The ballot question passed with 57.8 percent of the voters saying yes. (Alert readers will note that the question did not get the 60 percent it takes to pass an amendment today.)
But never mind that. Now some lawmakers want to raise the standard even higher — to two thirds, or 66.7 percent of the vote.
Let’s take a look at some of the many amendments that passed in recent years, even with the 60 percent requirement, but would have lost if the two-thirds requirement had been in place:
Last year’s Amendment 4, which restores the rights of ex-felons to vote once they’ve paid their debt to society.

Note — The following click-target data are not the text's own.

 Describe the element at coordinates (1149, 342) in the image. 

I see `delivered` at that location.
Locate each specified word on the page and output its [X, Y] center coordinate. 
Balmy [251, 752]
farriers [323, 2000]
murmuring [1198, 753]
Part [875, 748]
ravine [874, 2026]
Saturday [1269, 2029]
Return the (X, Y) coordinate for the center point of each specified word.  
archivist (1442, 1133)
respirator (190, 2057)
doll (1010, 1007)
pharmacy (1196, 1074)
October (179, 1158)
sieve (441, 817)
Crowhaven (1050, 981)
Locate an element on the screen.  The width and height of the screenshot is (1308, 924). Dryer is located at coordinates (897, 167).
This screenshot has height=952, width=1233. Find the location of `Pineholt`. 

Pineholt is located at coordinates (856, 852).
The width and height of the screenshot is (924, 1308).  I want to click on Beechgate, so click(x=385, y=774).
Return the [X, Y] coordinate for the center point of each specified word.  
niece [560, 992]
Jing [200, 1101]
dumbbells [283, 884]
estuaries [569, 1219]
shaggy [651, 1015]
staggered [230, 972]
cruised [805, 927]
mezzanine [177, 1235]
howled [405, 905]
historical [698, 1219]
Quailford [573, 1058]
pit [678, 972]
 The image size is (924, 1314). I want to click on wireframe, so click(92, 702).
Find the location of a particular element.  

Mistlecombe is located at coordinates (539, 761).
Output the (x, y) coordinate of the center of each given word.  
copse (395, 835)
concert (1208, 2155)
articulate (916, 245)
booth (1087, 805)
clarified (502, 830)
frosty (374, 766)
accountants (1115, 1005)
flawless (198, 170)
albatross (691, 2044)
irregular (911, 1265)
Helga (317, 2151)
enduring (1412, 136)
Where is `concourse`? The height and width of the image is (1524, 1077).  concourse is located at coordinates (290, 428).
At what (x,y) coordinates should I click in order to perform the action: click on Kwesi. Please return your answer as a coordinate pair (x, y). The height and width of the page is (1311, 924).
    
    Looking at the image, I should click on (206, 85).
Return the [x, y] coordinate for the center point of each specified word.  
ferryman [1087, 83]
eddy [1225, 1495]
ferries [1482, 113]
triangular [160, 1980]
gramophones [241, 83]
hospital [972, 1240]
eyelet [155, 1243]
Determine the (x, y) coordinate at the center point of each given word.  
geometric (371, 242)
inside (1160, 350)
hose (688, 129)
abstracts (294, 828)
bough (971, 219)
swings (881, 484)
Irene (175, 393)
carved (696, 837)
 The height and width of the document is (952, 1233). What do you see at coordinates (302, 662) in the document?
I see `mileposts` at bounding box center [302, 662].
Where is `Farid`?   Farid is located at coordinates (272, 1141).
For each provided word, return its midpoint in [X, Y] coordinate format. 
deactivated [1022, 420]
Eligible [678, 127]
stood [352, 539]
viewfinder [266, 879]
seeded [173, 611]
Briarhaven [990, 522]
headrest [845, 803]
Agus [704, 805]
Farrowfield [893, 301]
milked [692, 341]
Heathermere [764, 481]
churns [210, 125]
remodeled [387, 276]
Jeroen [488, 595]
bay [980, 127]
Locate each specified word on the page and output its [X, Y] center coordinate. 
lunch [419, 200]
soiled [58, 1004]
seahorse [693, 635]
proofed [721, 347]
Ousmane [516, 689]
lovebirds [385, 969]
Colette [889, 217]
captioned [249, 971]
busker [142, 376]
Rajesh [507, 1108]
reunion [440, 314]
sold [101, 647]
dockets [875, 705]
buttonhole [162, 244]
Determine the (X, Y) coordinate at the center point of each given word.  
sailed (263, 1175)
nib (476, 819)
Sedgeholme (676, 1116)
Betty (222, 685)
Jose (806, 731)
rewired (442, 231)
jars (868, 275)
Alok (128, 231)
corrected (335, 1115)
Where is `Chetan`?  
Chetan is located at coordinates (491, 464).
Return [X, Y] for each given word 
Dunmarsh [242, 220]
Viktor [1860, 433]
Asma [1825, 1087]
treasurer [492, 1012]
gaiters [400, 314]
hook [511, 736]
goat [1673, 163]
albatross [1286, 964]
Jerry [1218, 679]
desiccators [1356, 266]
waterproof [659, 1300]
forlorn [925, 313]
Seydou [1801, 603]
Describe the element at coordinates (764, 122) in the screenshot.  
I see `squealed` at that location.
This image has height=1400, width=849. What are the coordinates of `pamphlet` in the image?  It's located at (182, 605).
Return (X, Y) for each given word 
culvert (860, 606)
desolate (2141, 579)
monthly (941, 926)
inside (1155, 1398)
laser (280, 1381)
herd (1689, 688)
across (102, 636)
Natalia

Amendments 2, 9 and 11 in 2012, which offered tax breaks to disabled veterans, spouses of service members killed while on duty, and low-income seniors.
Amendments 5 and 6 in 2010 — collectively known as “fair districts,” which were designed to stop state lawmakers from drawing legislative and congressional district maps for political purposes.
Amendment 3 in 2008, exempted from property taxes improvements designed to harden homes against storms and conserve energy.
Curiously, while the bills proposed in the House and Senate would force two-thirds of voters to approve amendments, it preserves the 60 percent level of votes needed in the Legislature to put amendments on the ballot.
To summarize, lawmakers want to make it harder for you to change the constitution, but not for them to put amendments on the ballot.
An editorial from the Orlando Sentinel.